Department of Computer Engineering, College of Computer Science and Engineering, Taibah University, Al-Madinah 42353, Saudi Arabia.
Department of Computer Science, College of Arts and Science, Prince Sattam Bin Abdulaziz University, Al-Kharj 16278, Saudi Arabia.
Sensors (Basel). 2023 Mar 20;23(6):3254. doi: 10.3390/s23063254.
Nowadays, Unmanned Aerial Vehicle (UAV) devices and their services and applications are gaining popularity and attracting considerable attention in different fields of our daily life. Nevertheless, most of these applications and services require more powerful computational resources and energy, and their limited battery capacity and processing power make it difficult to run them on a single device. Edge-Cloud Computing (ECC) is emerging as a new paradigm to cope with the challenges of these applications, which moves computing resources to the edge of the network and remote cloud, thereby alleviating the overhead through task offloading. Even though ECC offers substantial benefits for these devices, the limited bandwidth condition in the case of simultaneous offloading via the same channel with increasing data transmission of these applications has not been adequately addressed. Moreover, protecting the data through transmission remains a significant concern that still needs to be addressed. Therefore, in this paper, to bypass the limited bandwidth and address the potential security threats challenge, a new compression, security, and energy-aware task offloading framework is proposed for the ECC system environment.
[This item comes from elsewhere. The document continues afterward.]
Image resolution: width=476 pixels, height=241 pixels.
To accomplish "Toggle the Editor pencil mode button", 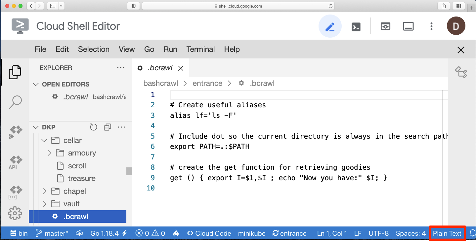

Specifically, we first introduce an efficient layer of compression to smartly reduce the transmission data over the channel. In addition, to address the security issue, a new layer of security based on an Advanced Encryption Standard (AES) cryptographic technique is presented to protect offloaded and sensitive data from different vulnerabilities. Subsequently, task offloading, data compression, and security are jointly formulated as a mixed integer problem whose objective is to reduce the overall energy of the system under latency constraints. Finally, simulation results reveal that our model is scalable and can cause a significant reduction in energy consumption (i.e., 19%, 18%, 21%, 14.5%, 13.1% and 12%) with respect to other benchmarks (i.e., local, edge, cloud and further benchmark models).
如今,无人机(UAV)设备及其服务和应用在我们日常生活的不同领域越来越受欢迎,引起了广泛关注。然而,这些应用和服务大多数都需要更强大的计算资源和能量,而它们有限的电池容量和处理能力使得在单个设备上运行它们变得困难。边缘云计算(ECC)作为一种新的范例出现,以应对这些应用的挑战,它将计算资源移动到网络和远程云的边缘,从而通过任务卸载来减轻开销。尽管 ECC 为这些设备提供了实质性的好处,但在通过同一通道同时卸载的情况下,随着这些应用的数据传输量的增加,有限的带宽条件尚未得到充分解决。此外,通过传输保护数据仍然是一个需要解决的重大问题。因此,在本文中,为了绕过有限的带宽并解决潜在的安全威胁挑战,我们针对 ECC 系统环境提出了一种新的压缩、安全和节能感知任务卸载框架。具体来说,我们首先引入了一种高效的压缩层,巧妙地减少了通过通道传输的数据。此外,为了解决安全问题,我们提出了一种新的基于高级加密标准(AES)加密技术的安全层,以保护卸载和敏感数据免受不同的漏洞。随后,任务卸载、数据压缩和安全性被联合制定为一个混合整数问题,其目标是在延迟约束下降低系统的总能量。最后,仿真结果表明,我们的模型是可扩展的,可以显著降低能量消耗(即 19%、18%、21%、14.5%、13.1%和 12%),与其他基准(即本地、边缘、云以及进一步的基准模型)相比。